Vorbildlich Angemessen Verbesserungswürdig
Bei der AutoML-Konfiguration haben Sie die SDK-Dokumentation durchgesehen, um zu sehen, welche Parameter Sie verwenden könnten. Sie haben ein Training auf einem Datensatz mit AutoML unter Verwendung des Azure ML SDK durchgeführt und die Modellerklärungen überprüft. Sie haben das beste Modell bereitgestellt und konnten es über das Azure ML SDK nutzen. Sie haben ein Training auf einem Datensatz mit AutoML unter Verwendung des Azure ML SDK durchgeführt und die Modellerklärungen überprüft. Sie haben das beste Modell bereitgestellt und konnten es über das Azure ML SDK nutzen. Sie haben ein Training auf einem Datensatz mit AutoML unter Verwendung des Azure ML SDK durchgeführt. Sie haben das beste Modell bereitgestellt und konnten es über das Azure ML SDK nutzen.

Haftungsausschluss:
Dieses Dokument wurde mit dem KI-Übersetzungsdienst Co-op Translator übersetzt.
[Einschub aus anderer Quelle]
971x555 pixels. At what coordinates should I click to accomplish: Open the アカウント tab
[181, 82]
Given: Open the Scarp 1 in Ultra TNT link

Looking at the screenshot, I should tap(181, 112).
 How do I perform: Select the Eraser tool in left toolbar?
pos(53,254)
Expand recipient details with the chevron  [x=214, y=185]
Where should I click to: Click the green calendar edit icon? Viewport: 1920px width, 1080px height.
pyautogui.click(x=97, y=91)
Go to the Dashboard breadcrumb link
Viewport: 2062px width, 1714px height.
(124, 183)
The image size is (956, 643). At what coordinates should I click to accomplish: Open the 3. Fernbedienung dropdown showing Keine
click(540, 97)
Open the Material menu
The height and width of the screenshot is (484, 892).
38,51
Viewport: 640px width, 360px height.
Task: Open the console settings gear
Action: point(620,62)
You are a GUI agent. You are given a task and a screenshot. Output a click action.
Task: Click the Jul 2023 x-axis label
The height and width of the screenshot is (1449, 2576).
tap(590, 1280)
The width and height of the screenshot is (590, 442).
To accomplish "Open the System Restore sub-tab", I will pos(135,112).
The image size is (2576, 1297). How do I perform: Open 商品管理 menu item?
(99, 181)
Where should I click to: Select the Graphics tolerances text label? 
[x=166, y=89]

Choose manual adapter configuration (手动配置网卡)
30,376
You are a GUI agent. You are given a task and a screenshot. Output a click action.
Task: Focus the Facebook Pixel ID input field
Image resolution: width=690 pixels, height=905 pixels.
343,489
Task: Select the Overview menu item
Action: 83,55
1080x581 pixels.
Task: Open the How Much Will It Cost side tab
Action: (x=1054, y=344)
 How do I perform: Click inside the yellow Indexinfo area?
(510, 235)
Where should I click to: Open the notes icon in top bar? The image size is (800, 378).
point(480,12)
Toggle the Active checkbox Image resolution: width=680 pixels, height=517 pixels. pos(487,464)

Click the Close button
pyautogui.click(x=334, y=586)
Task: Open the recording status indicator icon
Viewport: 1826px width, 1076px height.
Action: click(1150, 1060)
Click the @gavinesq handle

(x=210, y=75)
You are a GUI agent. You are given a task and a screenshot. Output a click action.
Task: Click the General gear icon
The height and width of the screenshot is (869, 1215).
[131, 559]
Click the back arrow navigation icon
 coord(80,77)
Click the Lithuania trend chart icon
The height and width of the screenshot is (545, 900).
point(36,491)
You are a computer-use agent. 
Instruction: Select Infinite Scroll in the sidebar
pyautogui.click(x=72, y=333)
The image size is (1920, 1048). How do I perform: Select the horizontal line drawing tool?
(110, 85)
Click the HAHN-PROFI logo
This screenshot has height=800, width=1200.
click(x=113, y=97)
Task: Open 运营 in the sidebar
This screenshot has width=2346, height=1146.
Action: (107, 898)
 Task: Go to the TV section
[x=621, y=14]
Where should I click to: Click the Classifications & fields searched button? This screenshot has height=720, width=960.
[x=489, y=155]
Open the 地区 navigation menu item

Obwohl wir uns um Genauigkeit bemühen, weisen wir darauf hin, dass automatisierte Übersetzungen Fehler oder Ungenauigkeiten enthalten können. Das Originaldokument in seiner ursprünglichen Sprache sollte als maßgebliche Quelle betrachtet werden. Für kritische Informationen wird eine professionelle menschliche Übersetzung empfohlen. Wir übernehmen keine Haftung für Missverständnisse oder Fehlinterpretationen, die sich aus der Nutzung dieser Übersetzung ergeben.